▶ TASK: Return every one of the following records line for line, keeping each character unchanged.

-- BEGIN EXERCISE DATA --

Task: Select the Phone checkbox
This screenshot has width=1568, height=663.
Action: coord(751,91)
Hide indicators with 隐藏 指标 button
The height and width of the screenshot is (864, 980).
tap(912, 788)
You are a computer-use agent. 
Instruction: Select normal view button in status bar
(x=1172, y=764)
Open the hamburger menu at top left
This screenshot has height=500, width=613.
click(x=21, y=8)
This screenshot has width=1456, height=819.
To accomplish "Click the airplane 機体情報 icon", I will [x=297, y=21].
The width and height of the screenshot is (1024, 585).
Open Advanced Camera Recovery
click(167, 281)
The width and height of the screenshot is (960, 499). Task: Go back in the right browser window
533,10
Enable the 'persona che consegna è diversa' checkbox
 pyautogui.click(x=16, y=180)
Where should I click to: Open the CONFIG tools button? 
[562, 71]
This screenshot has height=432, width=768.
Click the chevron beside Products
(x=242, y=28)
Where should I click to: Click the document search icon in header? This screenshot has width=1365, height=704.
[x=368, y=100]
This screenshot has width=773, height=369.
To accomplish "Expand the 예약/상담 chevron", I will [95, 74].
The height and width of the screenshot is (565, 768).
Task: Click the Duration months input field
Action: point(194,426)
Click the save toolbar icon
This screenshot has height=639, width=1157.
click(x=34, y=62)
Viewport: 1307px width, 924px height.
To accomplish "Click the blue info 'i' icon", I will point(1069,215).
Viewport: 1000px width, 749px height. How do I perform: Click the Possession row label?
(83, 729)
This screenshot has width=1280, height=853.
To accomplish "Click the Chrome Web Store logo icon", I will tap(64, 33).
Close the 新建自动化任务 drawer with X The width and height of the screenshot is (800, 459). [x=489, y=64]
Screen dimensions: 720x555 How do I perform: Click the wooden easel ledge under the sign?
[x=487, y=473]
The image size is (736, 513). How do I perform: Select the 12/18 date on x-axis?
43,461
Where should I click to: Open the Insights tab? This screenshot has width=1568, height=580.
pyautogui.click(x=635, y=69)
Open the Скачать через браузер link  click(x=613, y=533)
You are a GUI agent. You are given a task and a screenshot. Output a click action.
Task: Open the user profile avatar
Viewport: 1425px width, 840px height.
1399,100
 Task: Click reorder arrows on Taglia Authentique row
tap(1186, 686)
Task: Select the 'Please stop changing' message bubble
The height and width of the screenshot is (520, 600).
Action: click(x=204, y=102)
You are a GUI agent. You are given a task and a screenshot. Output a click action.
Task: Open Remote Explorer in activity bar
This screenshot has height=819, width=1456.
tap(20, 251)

-- END EXERCISE DATA --

▶ WRITTEN SOLUTION:
Task: Select the Phone checkbox
This screenshot has width=1568, height=663.
Action: coord(751,91)
Hide indicators with 隐藏 指标 button
The height and width of the screenshot is (864, 980).
tap(912, 788)
You are a computer-use agent. 
Instruction: Select normal view button in status bar
(x=1172, y=764)
Open the hamburger menu at top left
This screenshot has height=500, width=613.
click(x=21, y=8)
This screenshot has width=1456, height=819.
To accomplish "Click the airplane 機体情報 icon", I will [x=297, y=21].
The width and height of the screenshot is (1024, 585).
Open Advanced Camera Recovery
click(167, 281)
The width and height of the screenshot is (960, 499). Task: Go back in the right browser window
533,10
Enable the 'persona che consegna è diversa' checkbox
 pyautogui.click(x=16, y=180)
Where should I click to: Open the CONFIG tools button? 
[562, 71]
This screenshot has height=432, width=768.
Click the chevron beside Products
(x=242, y=28)
Where should I click to: Click the document search icon in header? This screenshot has width=1365, height=704.
[x=368, y=100]
This screenshot has width=773, height=369.
To accomplish "Expand the 예약/상담 chevron", I will [95, 74].
The height and width of the screenshot is (565, 768).
Task: Click the Duration months input field
Action: point(194,426)
Click the save toolbar icon
This screenshot has height=639, width=1157.
click(x=34, y=62)
Viewport: 1307px width, 924px height.
To accomplish "Click the blue info 'i' icon", I will point(1069,215).
Viewport: 1000px width, 749px height. How do I perform: Click the Possession row label?
(83, 729)
This screenshot has width=1280, height=853.
To accomplish "Click the Chrome Web Store logo icon", I will tap(64, 33).
Close the 新建自动化任务 drawer with X The width and height of the screenshot is (800, 459). [x=489, y=64]
Screen dimensions: 720x555 How do I perform: Click the wooden easel ledge under the sign?
[x=487, y=473]
The image size is (736, 513). How do I perform: Select the 12/18 date on x-axis?
43,461
Where should I click to: Open the Insights tab? This screenshot has width=1568, height=580.
pyautogui.click(x=635, y=69)
Open the Скачать через браузер link  click(x=613, y=533)
You are a GUI agent. You are given a task and a screenshot. Output a click action.
Task: Open the user profile avatar
Viewport: 1425px width, 840px height.
1399,100
 Task: Click reorder arrows on Taglia Authentique row
tap(1186, 686)
Task: Select the 'Please stop changing' message bubble
The height and width of the screenshot is (520, 600).
Action: click(x=204, y=102)
You are a GUI agent. You are given a task and a screenshot. Output a click action.
Task: Open Remote Explorer in activity bar
This screenshot has height=819, width=1456.
tap(20, 251)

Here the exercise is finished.